As the French would have it, ‘Plus ça change, plus c’est la même chose!’

The more it changes, the more it stays the same.

And that is the core problem, that human nature and history are ignored in the name of modern developments – as if the internet or possessing a mobile phone radically changed human nature which has evolved over millennia.

Why then do the over-fifties find themselves locked out of the job market?

Our value on youth is out of balance, leading to a drought of experience. Older Australians are watching their insights go to waste as they are rejected far too soon. Baby Boomers in particular are demonised (of whom the youngest is 57 and the oldest, 75). They are accused of having an exceptional, remarkable, and privileged life in ways never seen before or since. That might come as a surprise to all those who lived it, but this rhetoric has been entrenched as a modern myth.
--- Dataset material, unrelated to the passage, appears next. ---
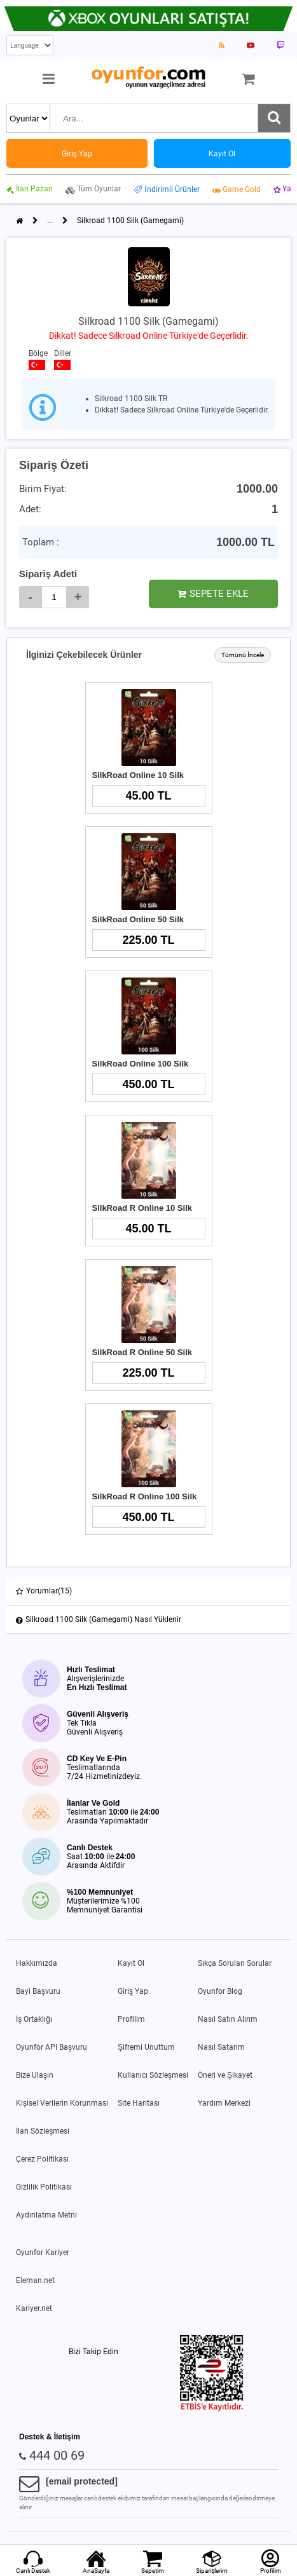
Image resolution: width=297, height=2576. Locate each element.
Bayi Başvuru (38, 1991)
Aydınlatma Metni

This false resentment makes for immature, easily irritated, and dysfunctional younger citizens. But I am not sure how such attitudes can be changed, given that younger generations are the product of their time, just as the Baby Boomers were.

Is such resentful berating of a generation something new? I wanted to do things differently to my parents on many counts, but I certainly did not resent them or condemn them for failing to achieve something.

One thing is certain, resentment makes it impossible for younger generations to learn from older ones because such poison prevents them from even contemplating that older citizens may have something of value to say.

Perhaps it could be argued that we played a part in their creation and we reap the harvest we have helped to sow. Whatever one makes of it, not much is likely to change with the way the world is heading.

There is always a choice to be made as we live our lives and those who have been gifted with many years of experience, have a responsibility to society still, and an increasingly valuable one.

There is age and there is the stage on which can we work if that is what we choose to do.